Required action: Each line of the data below from the one holding "Given: Click the" to the one holding "The width and", inclusive, is to be reproduced exactly; no other line belongs in the answer.

Dataset content:

►

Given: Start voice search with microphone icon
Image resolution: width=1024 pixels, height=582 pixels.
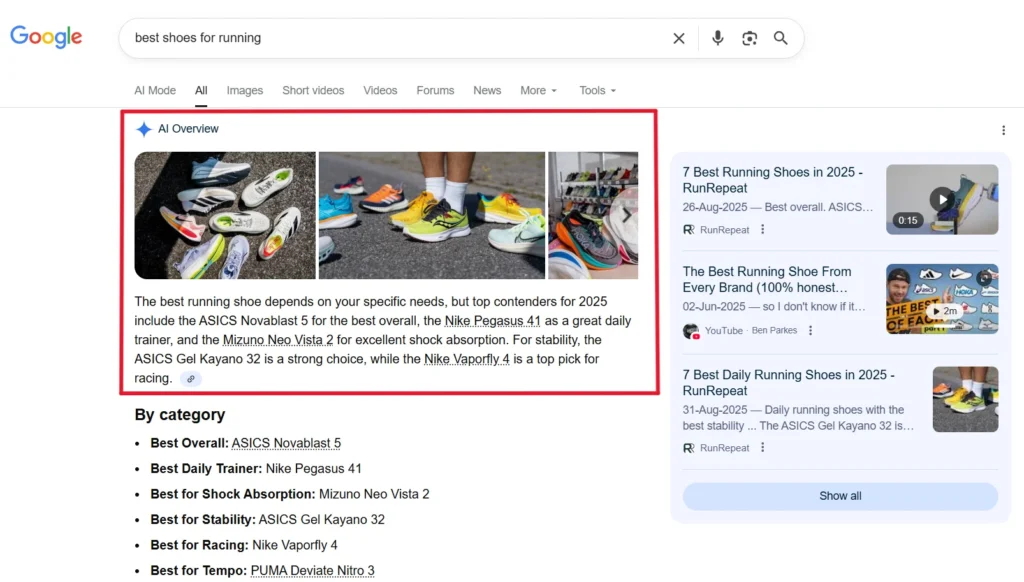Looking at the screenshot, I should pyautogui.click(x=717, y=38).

◄
►

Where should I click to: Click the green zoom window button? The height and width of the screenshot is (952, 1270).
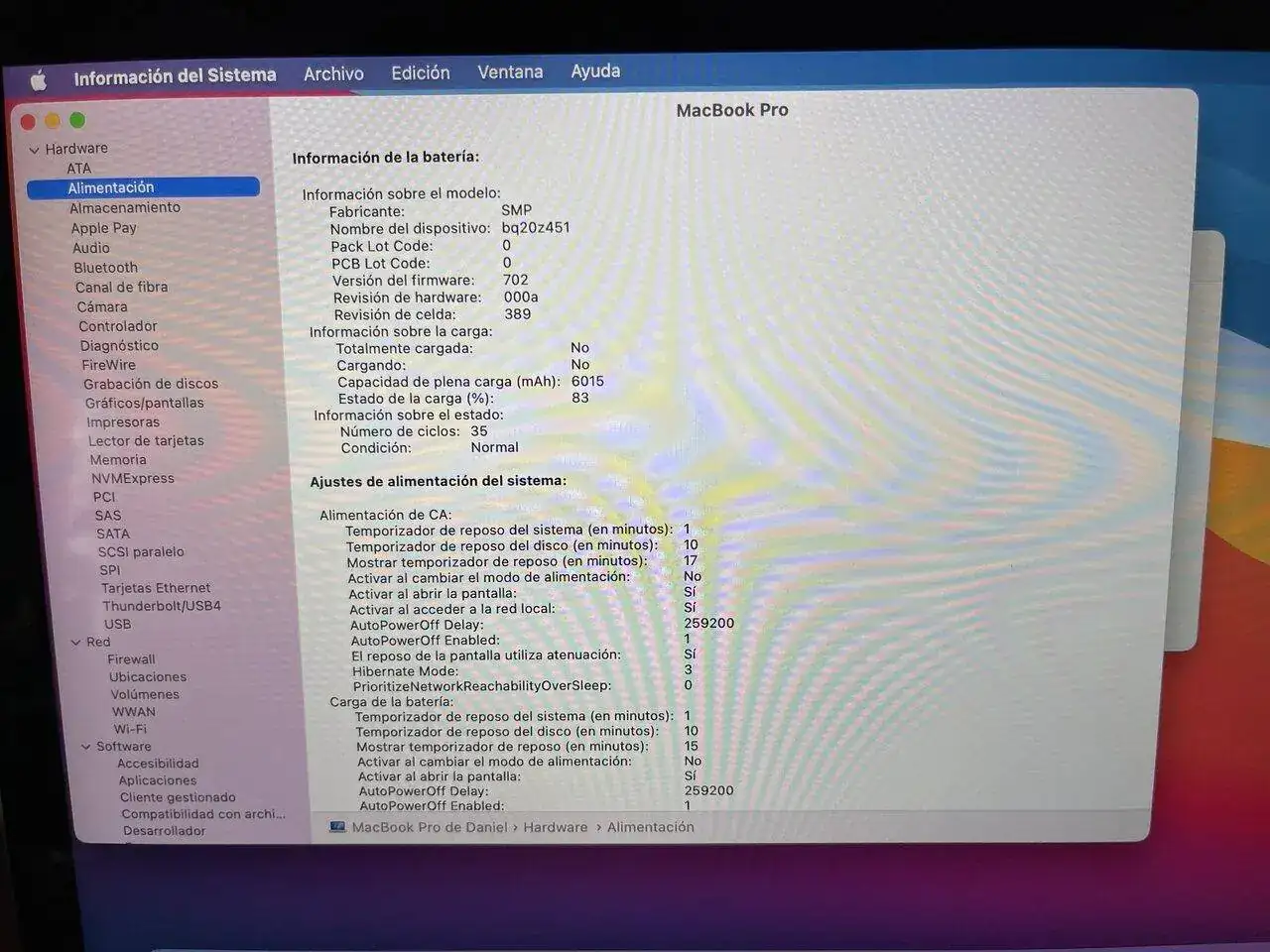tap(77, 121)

◄
►

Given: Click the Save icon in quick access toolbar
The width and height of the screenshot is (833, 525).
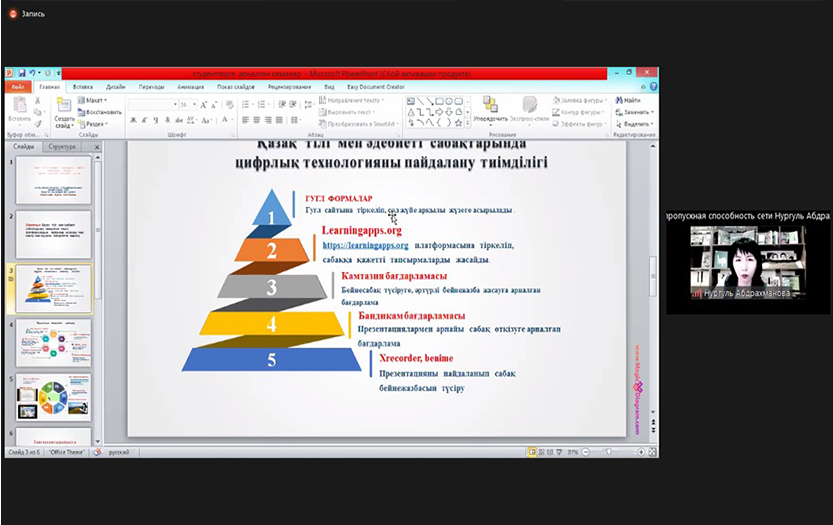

◄

Exercise solution:
Given: Click the Save icon in quick access toolbar
The width and height of the screenshot is (833, 525).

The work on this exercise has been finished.